Curiosity, mostly. That's what got me to try Claude.
I'd been on ChatGPT long enough that it had become background infrastructure - always open in a tab, always useful enough to not question. But I kept seeing Claude mentioned in circles I pay attention to, and Anthropic's approach to AI safety struck me as more considered than most. So last month I started routing some of my everyday prompts through Claude instead, just to see.
A few things became clear quickly. The writing it produces doesn't read like a language model wrote it. (Well, it is.) That sounds obvious, but spend enough time with ChatGPT and you start recognising the cadence; a certain rhythm, a tendency toward lists when prose would do better, hedges stacked on hedges. Claude's outputs have more texture to them. Personality may be too much of a stretch.
The other thing, and this surprised me more, is that Claude seems to know what it doesn't know. (Is this possible for an LLM?) ChatGPT will occasionally confabulate with remarkable self-assurance - detailed, plausible, and wrong. Claude is more likely to flag uncertainty, or to ask a clarifying question before charging ahead with an assumption. In a work context, that matters. Confidently wrong is often worse than uncertain. Of course, an LLM is an LLM is an LLM.
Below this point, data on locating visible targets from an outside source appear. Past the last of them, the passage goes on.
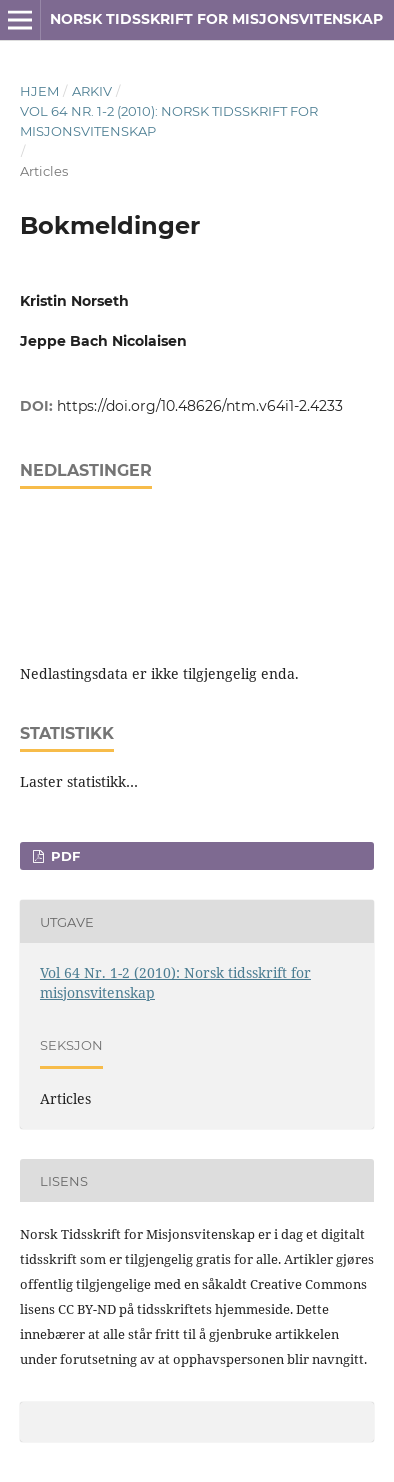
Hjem (39, 91)
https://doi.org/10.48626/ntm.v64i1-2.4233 (200, 406)
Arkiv (92, 91)
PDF (63, 856)
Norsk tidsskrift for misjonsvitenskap (216, 19)
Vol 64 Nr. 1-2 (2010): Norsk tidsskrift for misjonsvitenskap (169, 121)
I should be fair: ChatGPT still has its edge cases where it pulls ahead. The plugin ecosystem is broader, and GPT-4's code interpreter has saved me hours on data wrangling tasks I don't particularly enjoy doing manually. These aren't minor points. And for the casual user, the difference probably won't be dramatic enough to bother switching.
But my default has shifted. When I open a new tab now, it's more often Claude than not. After months of the same habit, that's telling.